To demonstrate the wide applicability of highly deformable handheld displays, we next present an application for children that leverages deformation as a simple and intuitive means for animating paper characters in an interactive picture. By deforming the display and moving it in space (Fig. 1c and 6a), the creature becomes animated. High-resolution deformation allows very individualized and varied animation patterns. Once animated, the creature is released into the virtual world of the animated picture (Fig. 6 b). For example, fish may move with different speeds and move their fins.
A sea star may lift some of its tentacles. A sea worm may creep on the ground. A flatfish may meander with sophisticated wave-form movements and seaweed may slowly bend in the water. Such rich deformation capabilities can be easily combined with concepts from previous research on animating paper cut-outs  that address skeleton animation, eye movement, and scene lighting. Also 3D models could get animated by incorporating as-rigid-as-possible deformation . It is worth noting that our concept can be readily deployed with standard hardware.
A logical extension of Flexpad is touch input. With respect to this question, future work should address several challenges. Technically, this involves developing solutions for Kinect sensors to detect touch input reliably on real-time deformable surfaces. On a conceptual level and building on Dijkstra et al.’s recent work , this also involves an understanding of where users hold the display and where they deform it. This is required to identify areas that are reachable for touch input and to inform techniques that differentiate between touches stemming from desired touch input and false positives that result from the user touching the display while deforming it.

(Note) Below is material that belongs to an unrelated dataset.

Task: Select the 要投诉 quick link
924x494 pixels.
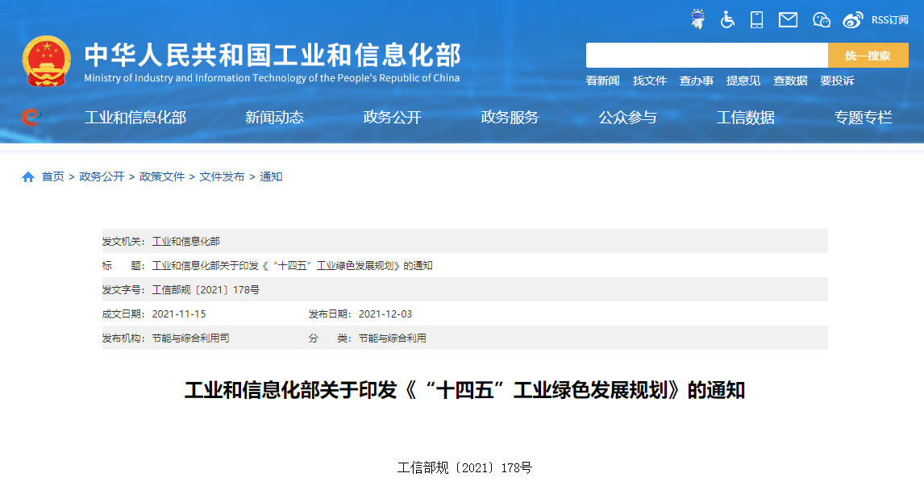Action: (x=837, y=81)
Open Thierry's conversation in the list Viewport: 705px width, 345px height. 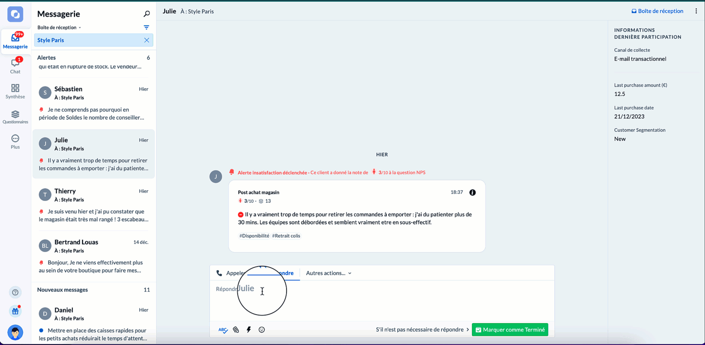(x=94, y=205)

An informal analysis from our study data showed that users made single deformations almost exclusively by touching the display close to the edges and on its backside. This also held true for dual deformations with the fully flexible display material. This suggests that touches in the center area of the display can be reliably interpreted as desired touch input. In contrast, the participants touched all over the display for dual deformations with the shape-retaining material. A simple spatial differentiation is not sufficient in this case; more advanced techniques need to be developed, for instance based on the shape of the touch point or on the normal force involved.